A noted actor turns to verse: “Poems are a Saturday in the middle of the week.”
McConaughey, author of the gracefully written memoir Greenlights, has been writing poems since his teens, closing with one “written in an Australian bathtub” that reads just as a poem by an 18-year-old (Rimbaud excepted) should read: “Ignorant minds of the fortunate man / Blind of the fate shaping every land.” McConaughey is fearless in his commitment to the rhyme, no matter how slight the result (“Oops, took a quick peek at the sky before I got my glasses, / now I can’t see shit, sure hope this passes”). And, sad to say, the slight is what is most on display throughout, punctuated by some odd koanlike aperçus: “Eating all we can / at the all-we-can-eat buffet, / gives us a 3.8 education / and a 4.2 GPA.” “Never give up your right to do the next right thing.
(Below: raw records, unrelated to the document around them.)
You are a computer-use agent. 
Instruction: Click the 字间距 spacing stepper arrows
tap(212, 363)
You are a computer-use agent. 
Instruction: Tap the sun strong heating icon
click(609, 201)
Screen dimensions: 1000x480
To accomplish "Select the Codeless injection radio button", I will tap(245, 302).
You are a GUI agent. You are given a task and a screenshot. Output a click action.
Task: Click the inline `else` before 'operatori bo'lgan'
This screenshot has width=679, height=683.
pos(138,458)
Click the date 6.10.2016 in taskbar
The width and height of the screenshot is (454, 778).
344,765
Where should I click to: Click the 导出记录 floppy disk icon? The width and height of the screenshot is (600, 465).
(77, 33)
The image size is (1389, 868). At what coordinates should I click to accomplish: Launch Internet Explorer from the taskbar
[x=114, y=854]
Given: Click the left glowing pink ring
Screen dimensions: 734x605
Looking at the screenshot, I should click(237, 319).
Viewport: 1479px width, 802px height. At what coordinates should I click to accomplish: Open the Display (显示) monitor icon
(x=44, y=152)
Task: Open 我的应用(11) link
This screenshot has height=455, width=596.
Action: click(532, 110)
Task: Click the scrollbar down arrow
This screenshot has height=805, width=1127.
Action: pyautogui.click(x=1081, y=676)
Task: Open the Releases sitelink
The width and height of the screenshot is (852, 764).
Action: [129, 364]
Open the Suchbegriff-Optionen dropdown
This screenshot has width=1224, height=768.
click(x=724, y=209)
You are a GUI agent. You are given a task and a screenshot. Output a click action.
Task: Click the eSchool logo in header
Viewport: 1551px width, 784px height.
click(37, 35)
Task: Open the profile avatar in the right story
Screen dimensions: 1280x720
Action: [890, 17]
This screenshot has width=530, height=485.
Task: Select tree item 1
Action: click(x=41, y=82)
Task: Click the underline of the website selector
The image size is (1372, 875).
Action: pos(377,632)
This is how we find our way home.” “Memory never forgets. Even though we do.” The prayer portion of the program is deeply felt, but it’s just as sentimental; only when he writes of life-changing events—a court appearance to file a restraining order against a stalker, his decision to quit smoking weed—do we catch a glimpse of the effortlessly fluent, effortlessly charming McConaughey as exemplified by the David Wooderson (“alright, alright, alright”) of Dazed and Confused. The rest is mostly a soufflé in verse. McConaughey’s heart is very clearly in the right place, but on the whole the book suggests an old saw: Don’t give up your day job.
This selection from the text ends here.